TO DO: Copy the lines that begin with the one containing "The image size is (426, 265)." and end with the one containing "Action: 348,25", both of those included. Leave the pictures out of your copy.
------ RECORD EXTRACTS
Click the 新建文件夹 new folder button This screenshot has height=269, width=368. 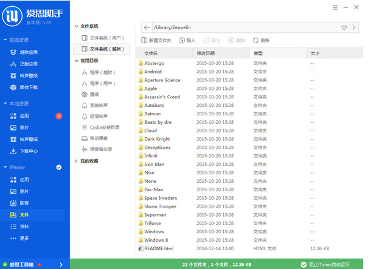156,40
------------
------ RECORD EXTRACTS
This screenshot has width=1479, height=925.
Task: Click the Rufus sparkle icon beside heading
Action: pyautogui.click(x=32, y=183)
------------
------ RECORD EXTRACTS
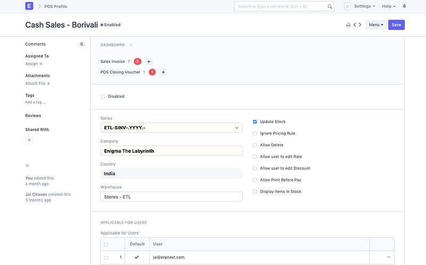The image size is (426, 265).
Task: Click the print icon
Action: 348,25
------------
COMPLETE RESPONSE:
The image size is (426, 265).
Task: Click the print icon
Action: 348,25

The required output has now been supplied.